Agent Infrastructure: Models, Benchmarks, and Orchestration
Gemini 3.1 Pro: A smarter model for your most complex tasks debuts with boosted reasoning and a 1M‑token context across the Gemini API, Vertex AI, the Gemini app, and NotebookLM. This shifts what outcome engineers can automate: longer plans, richer state, and multistep agentic workflows that change orchestration and evaluation requirements (Principle 09).
Step 3.5 Flash: Fast Enough to Think. Reliable Enough to Act ships an MoE-powered, agent-ready model (11B active / 196B total) built for fast, long‑context local deployments. That matters for teams building islands of compute — you can push substantive agent logic to on‑prem or edge hosts, lowering latency, cost, and dependency on centralized API providers (Principle 07).
Introducing EVMbench: Benchmarking AI agents for detecting, exploiting, and patching high-severity smart contract vulnerabilities launches a targeted benchmark that measures agents’ ability to find, exploit, and fix critical smart contract bugs. Outcome engineers get a concrete evaluation surface for security‑critical agent behaviors, making validation, red‑teaming, and automated patching repeatable (Principles 14 & 16).
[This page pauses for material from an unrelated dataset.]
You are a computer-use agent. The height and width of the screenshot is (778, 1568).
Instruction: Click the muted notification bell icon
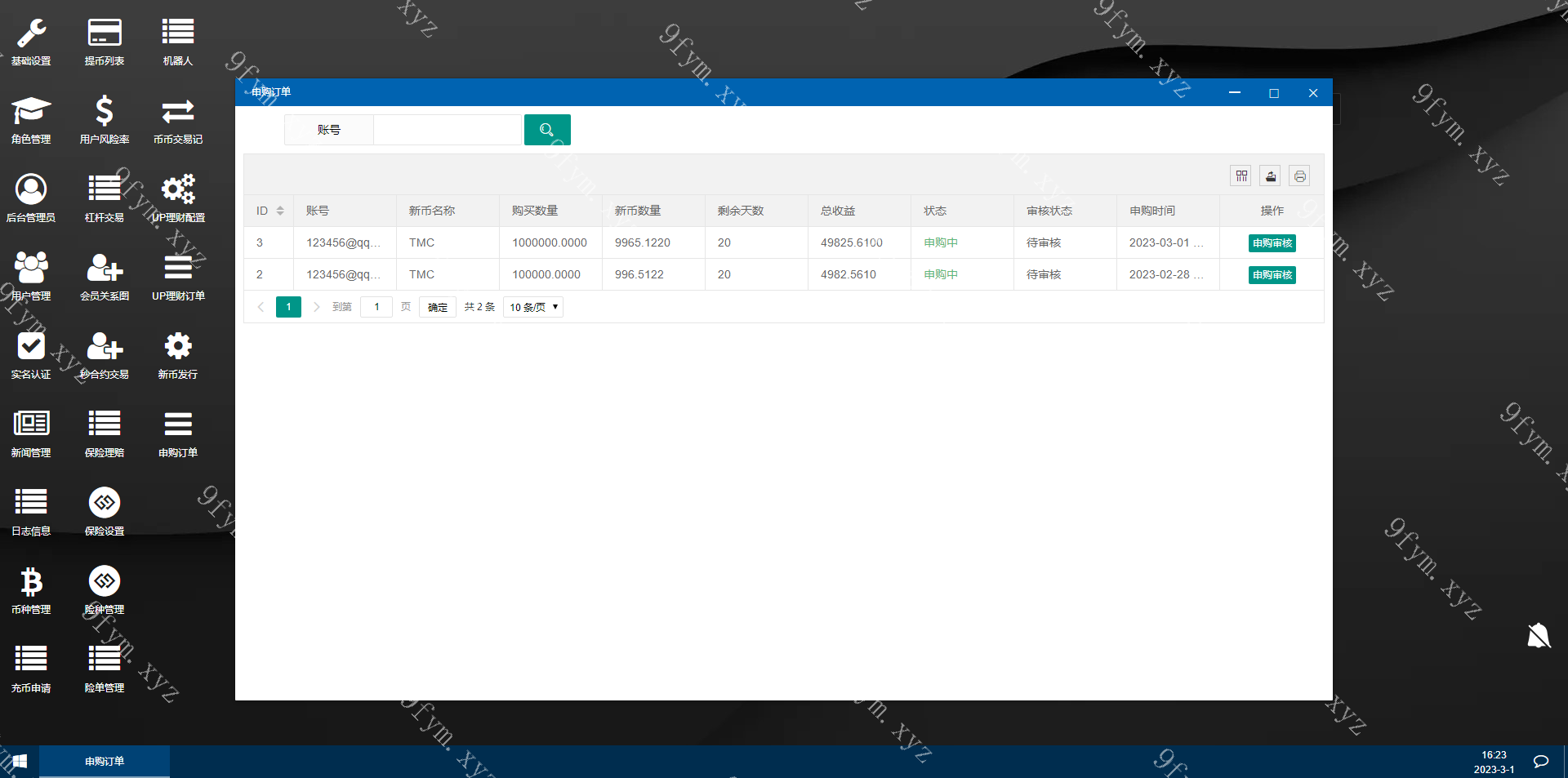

Cogent Security raises $42M to scale AI agents for enterprise vulnerability remediation secures funding to deploy governed agents that autonomously remediate vulnerabilities at scale. This is a live example of agent orchestration plus governance: teams must design audit trails, escalation paths, and human‑in‑the‑loop controls before agents touch production systems (Principles 09 & 15).
Anthropic’s Agent Autonomy study publishes telemetry showing how Claude Code behaves in the wild, including user approval patterns and divergence from idealized autonomy estimates. Those operational signals are exactly what outcome engineers need to instrument and validate agent behavior in production — they feed metrics, guardrails, and incident response for audited outcomes (Principle 16).